Friday, March 13, 2009

hello, Its Friday. TGIF

I only managed to edit my little flash piece yesterday and didn't get any other writing done. This weekend is shot as well. I hope I can flesh out my next chapter this afternoon.

K.C. brought up a topic that we delved into a couple of times in my Creative writing class. What are we allowed to write about. The obvious answer is 'anything we want.' but the reality of it is we can't. I mentioned that I was going to write the story of a black albino hermaphrodite living in Iran. It might make for an interesting story although I have no background or experience with any of them. I have never been to Iran. I don't personally know any Iranians. I did know a black albino in college, he was a quiet guy so I never go the chance to talk to him. As far as I know I have never met a hermaphrodite. How could I possibly write the story?

I haven't met any ghosts either, or vampires or zombies (although I can come pretty damn close after a sleepless night) but I still manage to write about them. I have never come across a soldier bent on killing anyone he calls a traitor but I have written about that as well. I don't know the ins and outs of time travel. . .you get the picture. Is it because these people really exist? Are we supposed to be so sensitive to the human condition that we can only write of reality when it is a reality we have taken on ourselves (even then I fear someone will misconstrue it as misguided, thoughtless, or at the least naive)

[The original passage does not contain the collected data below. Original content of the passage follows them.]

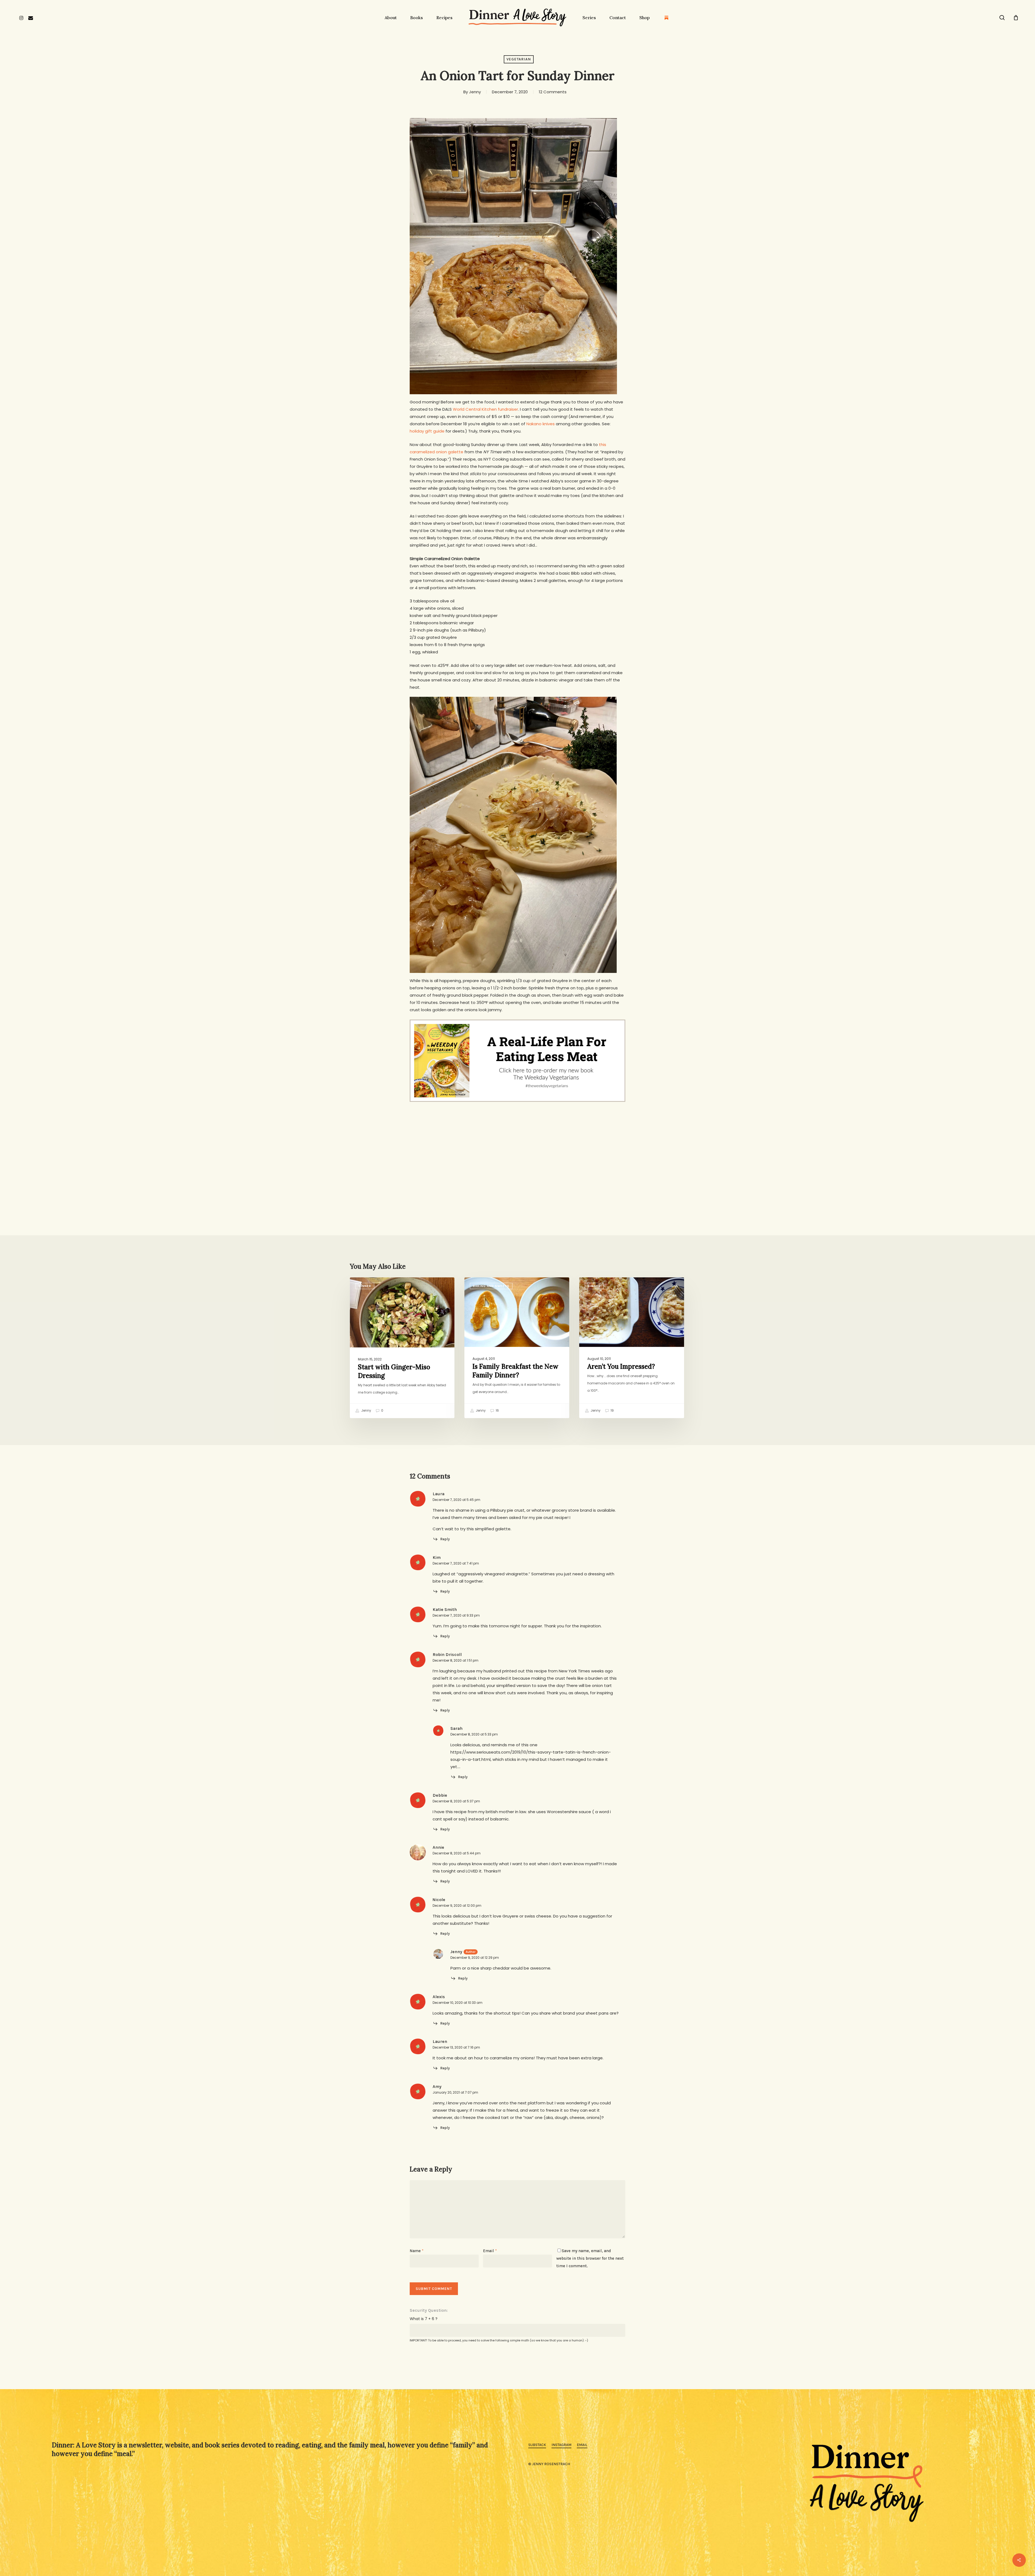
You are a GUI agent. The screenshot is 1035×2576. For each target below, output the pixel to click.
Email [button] (582, 2445)
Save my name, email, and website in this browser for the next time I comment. (590, 2258)
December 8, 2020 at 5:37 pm (456, 1801)
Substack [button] (537, 2445)
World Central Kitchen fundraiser (485, 409)
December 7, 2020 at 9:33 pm (456, 1615)
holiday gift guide (427, 431)
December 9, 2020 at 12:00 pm (457, 1905)
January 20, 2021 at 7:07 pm (455, 2092)
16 (497, 1410)
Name (416, 2250)
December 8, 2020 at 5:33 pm (474, 1734)
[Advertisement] (517, 1146)
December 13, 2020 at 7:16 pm (456, 2047)
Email (490, 2250)
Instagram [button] (561, 2445)
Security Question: (429, 2310)
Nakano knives (540, 424)
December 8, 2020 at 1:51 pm (455, 1660)
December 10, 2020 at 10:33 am (457, 2002)
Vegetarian (518, 59)
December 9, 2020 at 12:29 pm (474, 1957)
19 (612, 1410)
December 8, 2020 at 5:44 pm (457, 1853)
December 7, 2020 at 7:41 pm (456, 1563)
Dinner (364, 1286)
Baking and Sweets (491, 1286)
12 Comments (553, 92)
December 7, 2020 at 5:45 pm (456, 1499)
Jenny (475, 92)
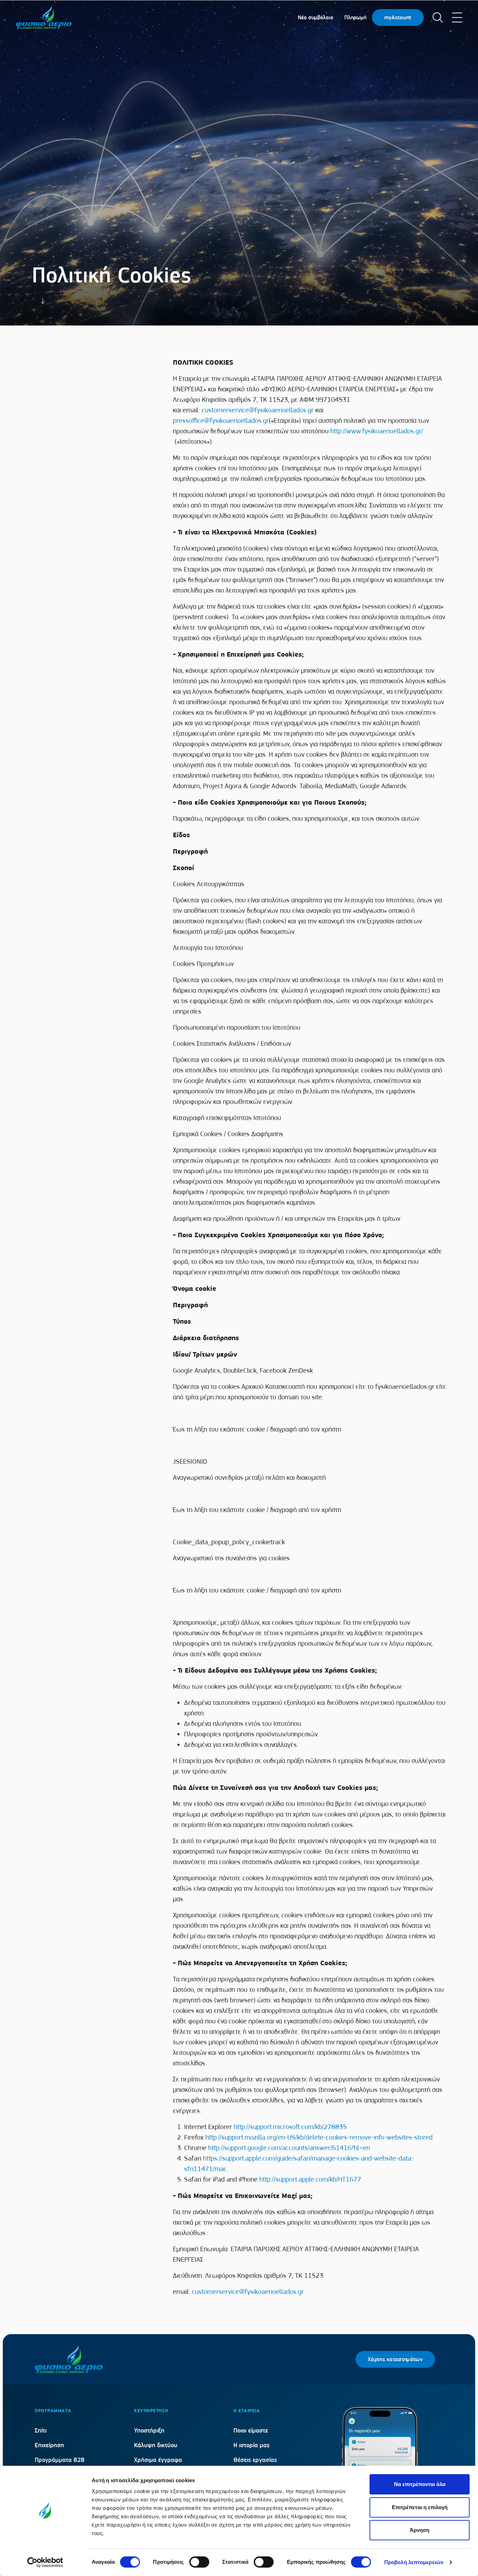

Or do we continue to write everything that pops into our heads, reguardless of the consequences. (Has anyone seen Salman Rushdie anywhere?)


Bobbie Metevier said...

Bravo! Excellent post!

I think it has to do with connecting emotionally. As corny as it sounds, we all love, hurt, need and want. When these things are incorporated you have the guy next door AND the Albino living in Iran.

Jamie Eyberg said...

Thanks Bobbie. Well said. Not corny at all. As writers we want to connect with an audience, because without that we have the loneliest job in the world.

Jeremy D Brooks said...

I actually think about that a lot, in writing as well as larger contexts. I think to become a really great artist (writer/painter/actor/mime/hooters girl/etc), you have to, on some level, divorce yourself from the human condition in order to step back and look at it objectively and understand motivation, etc.

I saved a link to a great interview with George Carlin right before he died, and a lot of what he says about not feeling part of the American experience resonates with me in that context. It explains a lot about why Carlin touched people, for better or worse, on such a deep level: he wasn't afraid of talking about the taboo topics because he exempted himself from the populations under scrutiny. It gave him the freedom to make an emotional connection to the things people feel but don't say.

Or, to paraphrase Hemingway: a good bullfighter makes the ring his own; a great bullfighter fights on the bull's turf.

K.C. Shaw said...

I agree with Bobbie, it's all about the characters and connecting with them. Of course, the more we know about other cultures and so forth, the more interesting our characters and settings become, but like you said in your post, I don't think any of us should self-censor and not write about people who aren't exactly like us. That would make for some pretty boring stories if we did.

Fox Lee said...

I think we can write about anyone we want, but sometimes research is in order. If the person is a human being, then we already know a lot about them. The question is the practical implications of their specific differences from ourselves.

You made a good point about vampires vs. hermaphrodite albinos. When something doesn't exist, you can make up whatever shit you want. Albinos, however, will be annoyed if you muck up something that is easily verifiable online.

I say write what moves you : )

Cate Gardner said...

I write about Americans all the time - I hope you don't hate me. :) Especially when I trip up and make you eat sponge or put the rubbish out.

Jamie Eyberg said...

Jeremy- I saw Carlin live twice and the show was genius both times.

K.C.- Thank you for the idea of the day.

Nat- absolutely!

Cate- We don't take any offense at all. I like to confuse my friends with colloquialisms from all over the world. ;)

BT said...

I write about whatever moves me. If I need to do some research then I make it as complete as I possibly can but in in the end I'm writing fiction and if it's believable then i think I've accomplished what I trying to do. You won't please everybody all the time.

Nat, what do you mean vampires don't exist...

As for writing about American's or more specifically, writing for American markets, I'm lucky enough to have readers who pick up things like that all the time and suggest different terms - invaluable.